Bei ihrer Umsetzung muss auch berücksichtigt werden, dass die Zuweisungen an die ostdeutschen Länder stufenweise abgebaut werden. Nur bis zum Jahr 2006 können wir von einer Finanzausstattung ausgehen, die im Wesentlichen dem Status quo entspricht. Im Jahr 2006 endet die Förderperiode der EU-Strukturfonds. Ab dem Jahr 2009 werden die Sonderbedarfsergänzungszuweisungen des Bundes um etwa 1,5 Milliarden DM jährlich abgebaut. Dies erfordert weitsichtige Entscheidungen bei der Haushalts- und Finanzplanung, um eine Haushaltsüberlastung infolge der rückläufigen Einnahmen zu vermeiden.
Mit Ablauf des Solidarpaktes II im Jahr 2020 werden im Landeshaushalt, verglichen mit 2001, etwa 4 Milliarden DM weniger zur Verfügung stehen. Aus den Erfahrungen der bisher geübten Haushaltskonsolidierung wissen wir, dass ein solcher Betrag nicht in zwei oder drei Jahren eingespart werden kann, das heißt, wir müssen uns schon jetzt darauf einstellen.
Die Degression der Einnahmen verdeutlicht auch, dass die wichtigen Entscheidungen zur weiteren Angleichung der Lebensverhältnisse in Ost und West jetzt und nicht in fünf oder zehn Jahren fallen. Von 2002 an gerechnet werden wir bereits bis zum Jahr 2007 mehr als die Hälfte der zu erwartenden Gesamtsumme aus den Sonderbedarfsbundesergänzungszuweisungen erhalten. Das bedeutet, dass der derzeitige teilungsbedingte Nachholbedarf schon im Jahr 2007 auf die Hälfte reduziert werden muss, um nicht in Verzug zu geraten. Zeit für Experimente bleibt nicht viel. - Vielen Dank.
Ich danke Ihnen, Frau Ministerin Ziegler. - Ich gebe das Wort noch einmal an die Fraktion der PDS, Herrn Abgeordneten Prof. Dr. Bisky.
Herr Präsident! Meine Damen und Herren!
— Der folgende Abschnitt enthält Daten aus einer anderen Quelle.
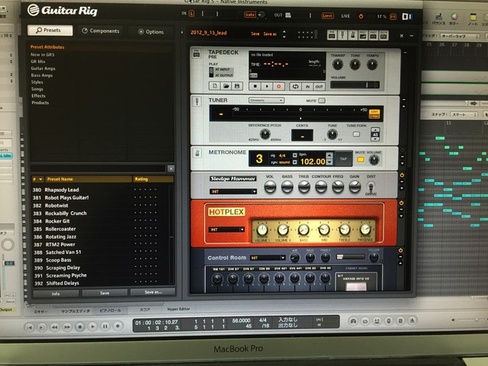
Task: Open the Tuner Chromatic mode dropdown
Action: (266, 101)
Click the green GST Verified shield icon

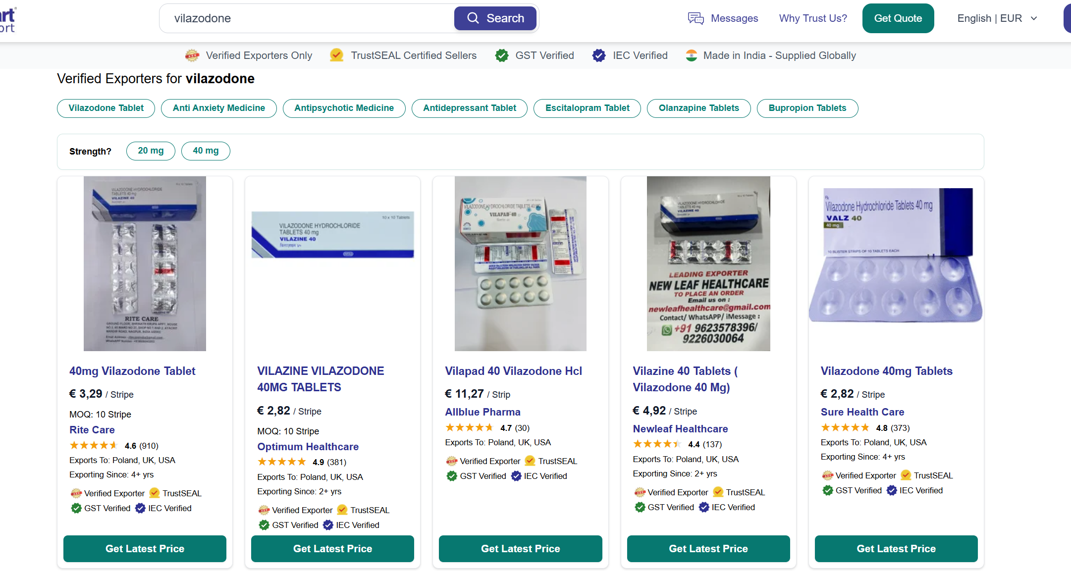pyautogui.click(x=502, y=55)
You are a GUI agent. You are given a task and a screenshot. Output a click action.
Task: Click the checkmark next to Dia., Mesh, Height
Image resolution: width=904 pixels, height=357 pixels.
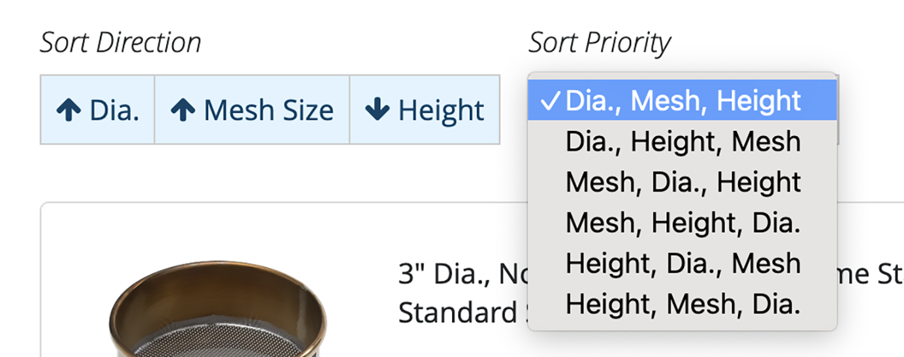click(549, 101)
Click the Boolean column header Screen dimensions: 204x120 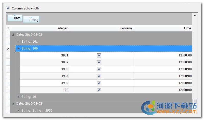101,28
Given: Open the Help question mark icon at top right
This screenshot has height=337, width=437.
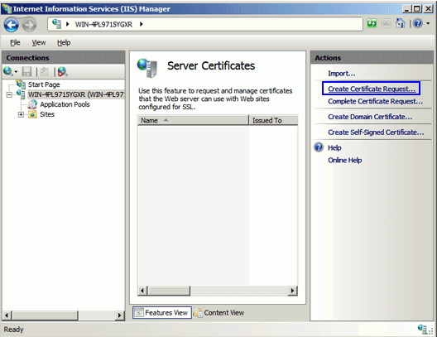Looking at the screenshot, I should pos(417,24).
Da die Angleichung der Lebensverhältnisse zwischen Ost und West die eigentliche Zweckbestimmung sowohl des laufenden als auch des Solidar
paktes von 2005 bis 2019 ist, komme ich, nachdem Frau Osten unsere positive Einschätzung zum Solidarpakt vorgetragen hat, auf die Kritik von gestern zurück und erneuere sie.
Wir wollen von der Landesregierung die konkreten Vorstellungen erfahren: Wie wollen Sie die Arbeits- und Lebensverhältnisse in Brandenburg angleichen? Herr Ministerpräsident, da helfen auch keine allgemeinen Bekenntnisse zur Angleichung. Ich kenne alle diese Sätze aus Regierungs- und Presseerklärungen. Man kann sie in Koalitionsvereinbarungen oder sonst wo in großer Zahl lesen. Die Menschen wollen Ergebnisse sehen. Anderenfalls stimmen sie weiter mit den Füßen ab - gegen uns!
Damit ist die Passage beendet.